--- LISTED RECORDS ---
***

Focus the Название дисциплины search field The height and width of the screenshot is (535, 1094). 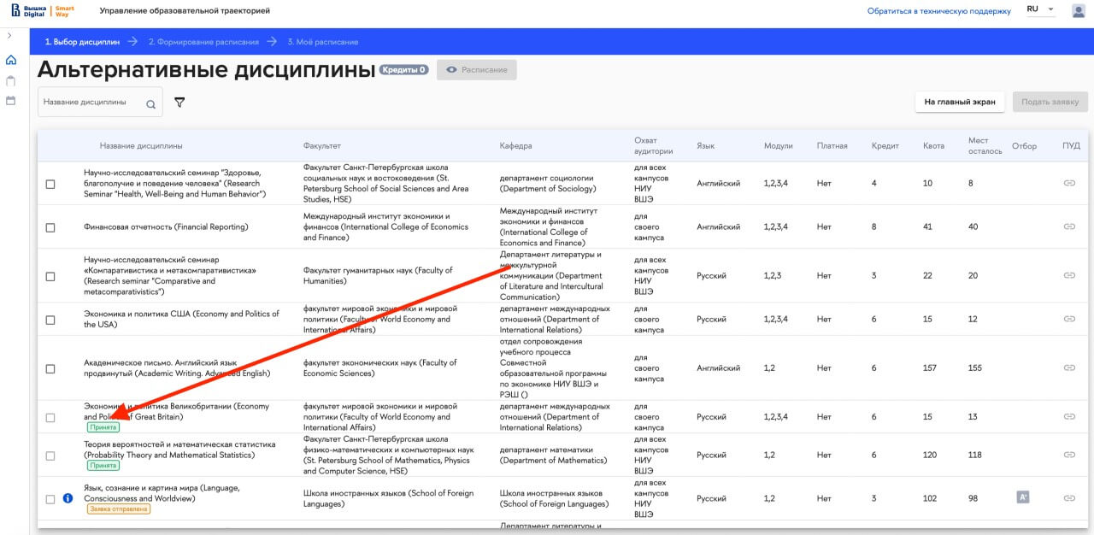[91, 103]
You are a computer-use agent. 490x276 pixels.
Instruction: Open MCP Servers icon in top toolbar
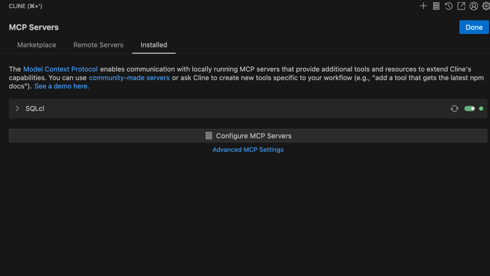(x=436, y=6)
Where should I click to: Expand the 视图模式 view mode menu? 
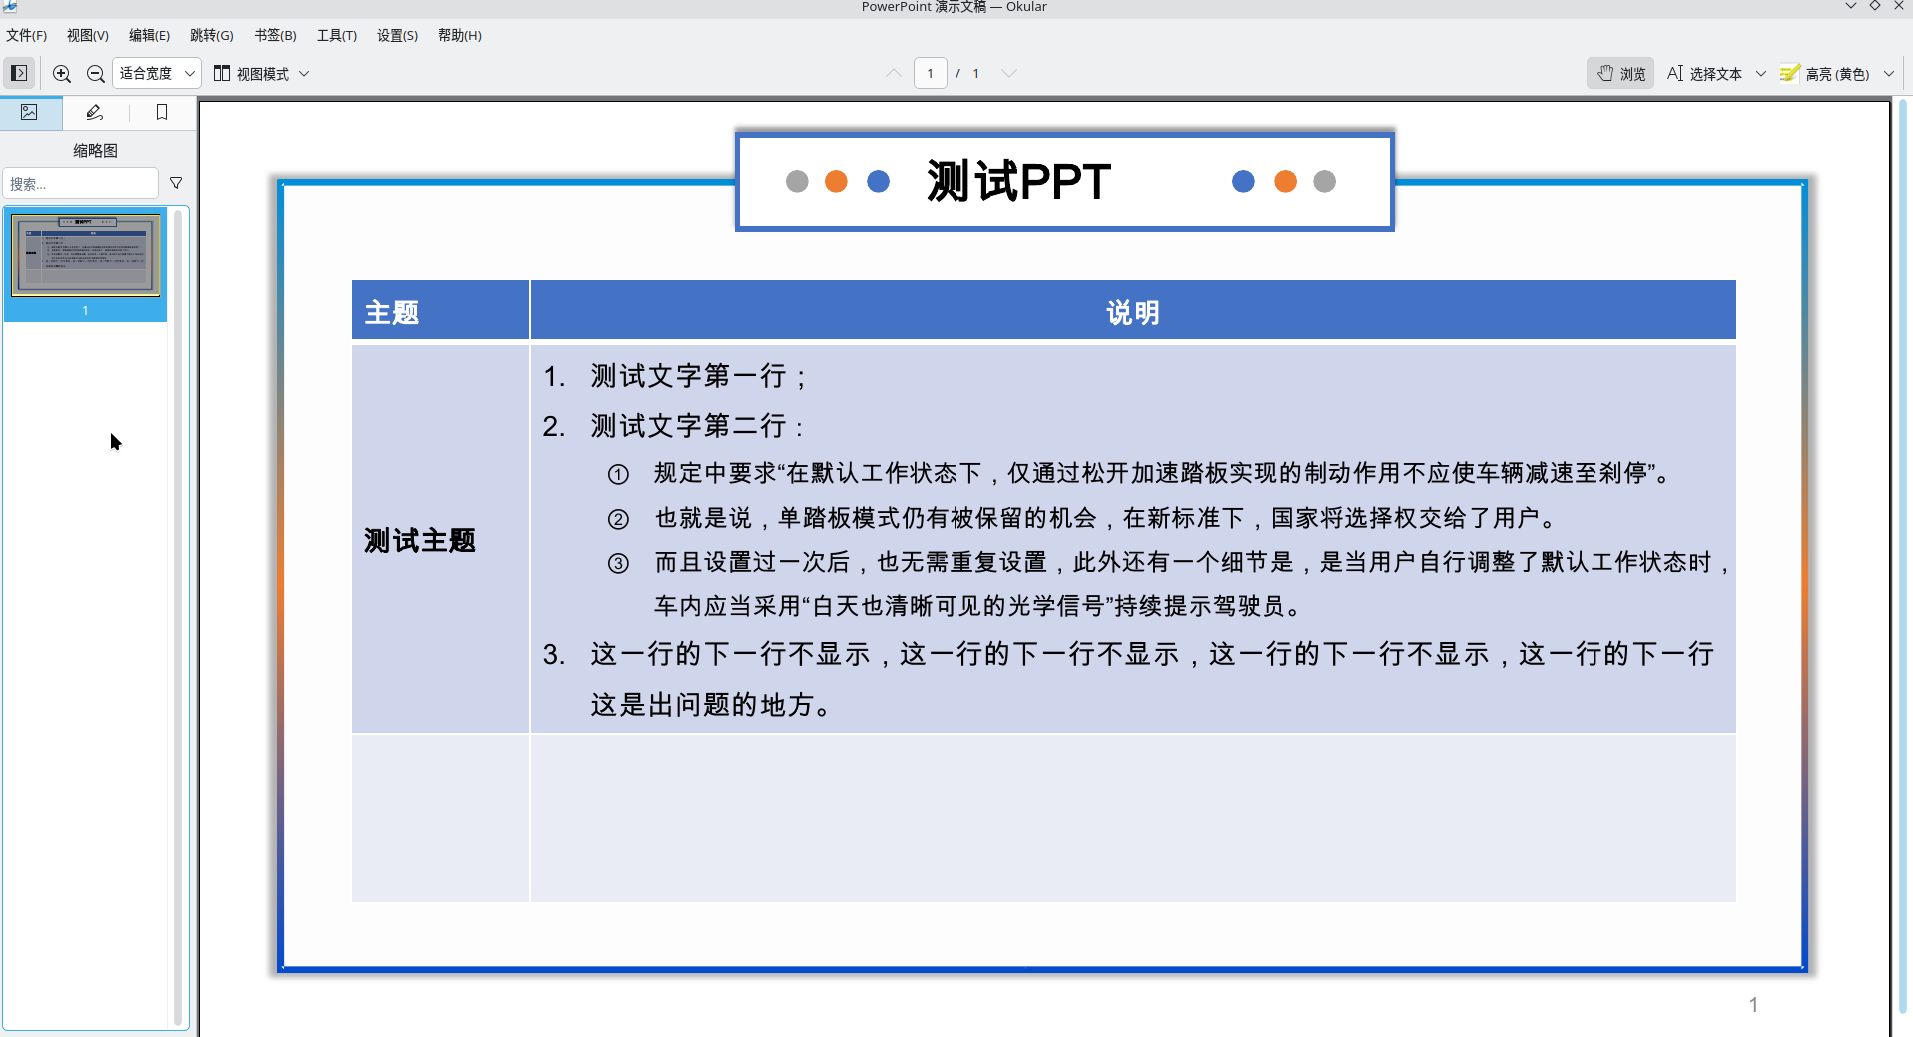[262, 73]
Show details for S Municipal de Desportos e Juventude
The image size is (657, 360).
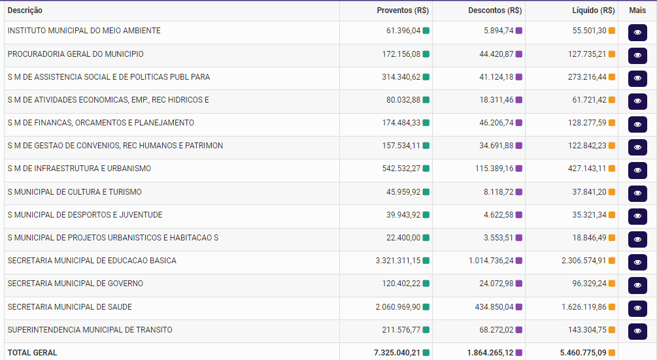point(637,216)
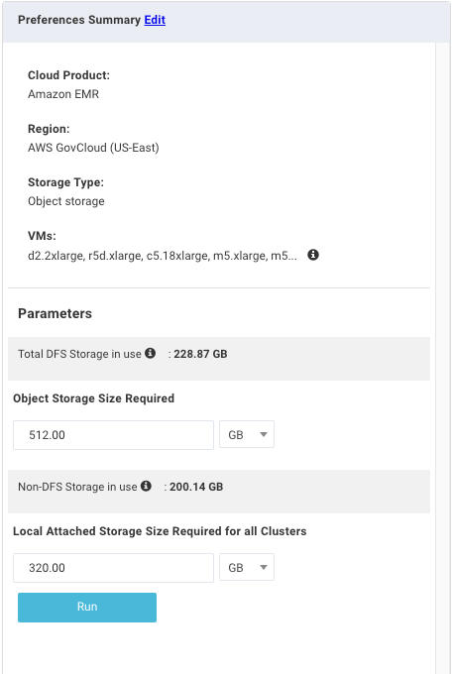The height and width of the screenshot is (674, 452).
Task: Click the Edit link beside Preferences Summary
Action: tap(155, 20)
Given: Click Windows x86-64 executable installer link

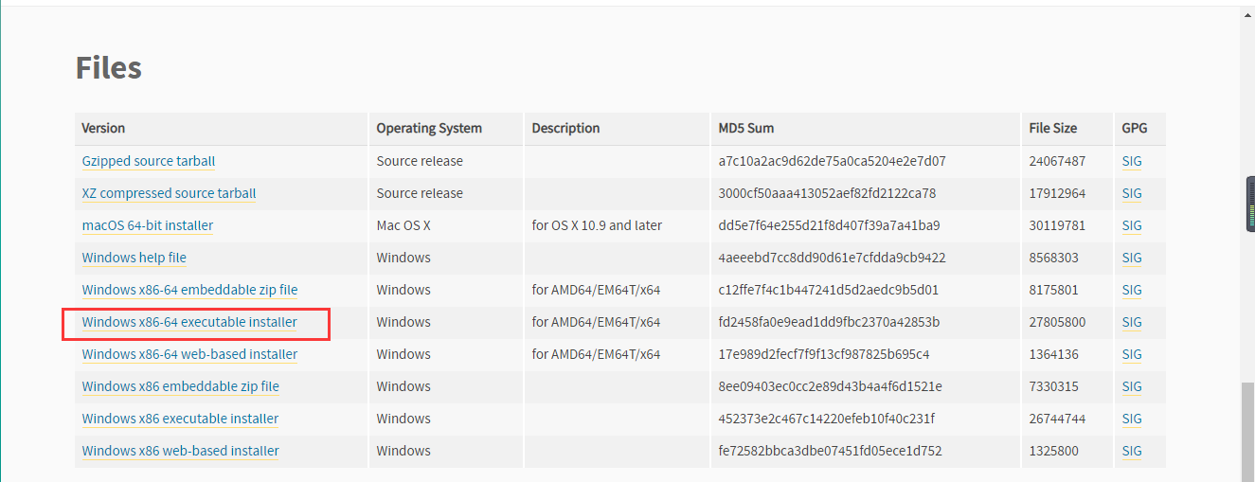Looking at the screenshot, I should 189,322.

***

--- BRIEF ---
Retype, without any picture, exactly the lines from the one with "Show details for" through the end of the entries, inclusive.

--- RESPONSE AREA ---
Show details for S Municipal de Desportos e Juventude
The image size is (657, 360).
point(637,216)
The height and width of the screenshot is (674, 452).
Task: Click the Edit link beside Preferences Summary
Action: tap(155, 20)
Given: Click Windows x86-64 executable installer link

Looking at the screenshot, I should 189,322.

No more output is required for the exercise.